Sense or nonsense?

What culture do we want to produce with language models?

*Since the beginning of 2023, publications around the language model GPT, ChatGPT and GPT4 have been making waves and occupying the scientific community, the educational landscape and the public. The language model from OpenAI enables the simulation of a conversation at an astonishing level and thus further stimulates the debate about the status and possibilities of “artificial intelligence”. But what exactly can the model do, what are its limits and which scenarios are conceivable and useful for use in the field of museum education? The article provides an initial overview from the museum sector on the status and use of language models and develops first thoughts for the project “Creative User Empowerment” - the article is open for discussion and will be supplemented. *

What is GPT?

GPT is the abbreviation for Generative Pretrained Transformer an offering from the US company Open AI. The originally non-profit development was financed by Elon Musk and Microsoft, among others, which has held the rights since 2020. The goal was to develop artificial general intelligence that would benefit humanity. https://openai.com/about

ChatGPT is a variation of the model that makes it possible to enter into AI-supported chat interactions, which is calculated in real time and is not pre-scripted but based on probabilities. A web crawl up to 2021 was used as the data basis, the fundamentals of which are difficult to grasp. GPT is a so-called Large Language Models (LLM), which in version GPT 3.5 has over 175 billion parameters and 800 gigabytes of storage capacity.
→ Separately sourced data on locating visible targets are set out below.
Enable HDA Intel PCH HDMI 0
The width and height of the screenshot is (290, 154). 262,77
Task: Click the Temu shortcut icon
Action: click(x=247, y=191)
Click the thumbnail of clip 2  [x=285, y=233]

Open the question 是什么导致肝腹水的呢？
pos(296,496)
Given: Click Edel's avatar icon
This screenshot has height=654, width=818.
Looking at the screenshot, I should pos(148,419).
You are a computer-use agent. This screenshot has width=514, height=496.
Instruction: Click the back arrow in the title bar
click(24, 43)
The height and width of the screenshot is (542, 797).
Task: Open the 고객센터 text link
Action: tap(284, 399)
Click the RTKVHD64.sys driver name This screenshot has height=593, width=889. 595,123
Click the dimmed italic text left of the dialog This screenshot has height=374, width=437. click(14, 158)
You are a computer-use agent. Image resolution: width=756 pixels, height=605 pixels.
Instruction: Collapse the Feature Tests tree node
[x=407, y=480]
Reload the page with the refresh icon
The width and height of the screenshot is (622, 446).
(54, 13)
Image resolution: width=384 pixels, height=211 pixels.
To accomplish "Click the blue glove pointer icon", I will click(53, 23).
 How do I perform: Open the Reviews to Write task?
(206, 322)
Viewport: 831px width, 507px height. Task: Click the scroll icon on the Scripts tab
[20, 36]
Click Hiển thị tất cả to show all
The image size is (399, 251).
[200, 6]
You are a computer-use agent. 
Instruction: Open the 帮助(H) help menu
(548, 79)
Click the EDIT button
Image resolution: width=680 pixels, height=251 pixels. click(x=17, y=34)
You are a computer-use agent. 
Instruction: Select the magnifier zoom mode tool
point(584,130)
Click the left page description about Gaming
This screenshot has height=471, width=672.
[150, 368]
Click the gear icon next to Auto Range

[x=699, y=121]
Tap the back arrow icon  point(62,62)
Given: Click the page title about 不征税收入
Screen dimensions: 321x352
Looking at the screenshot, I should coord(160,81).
GPT-4 is a further development that was published in March 2023. In addition to texts, it can also process images or audio as input and is thus a “Multimodal Large Language Model” (MLLM). In addition, a usage or usage style can be prescribed, so the AI can be used as a tutor, for example, which makes it relevant for the education sector.

In contrast to previous years, the quality of the output is astonishingly good on the grammatical, semantic and content levels. The results have surprised and fascinated 100 million users since January 2023. The company is now considered a competitor to Google.

How has ChatGPT been used so far?

ChatGPT can be used directly via the interface or connected via an API. Registration is required and for some time access was only possible via a waiting list. Plug-ins can also be registered and developed.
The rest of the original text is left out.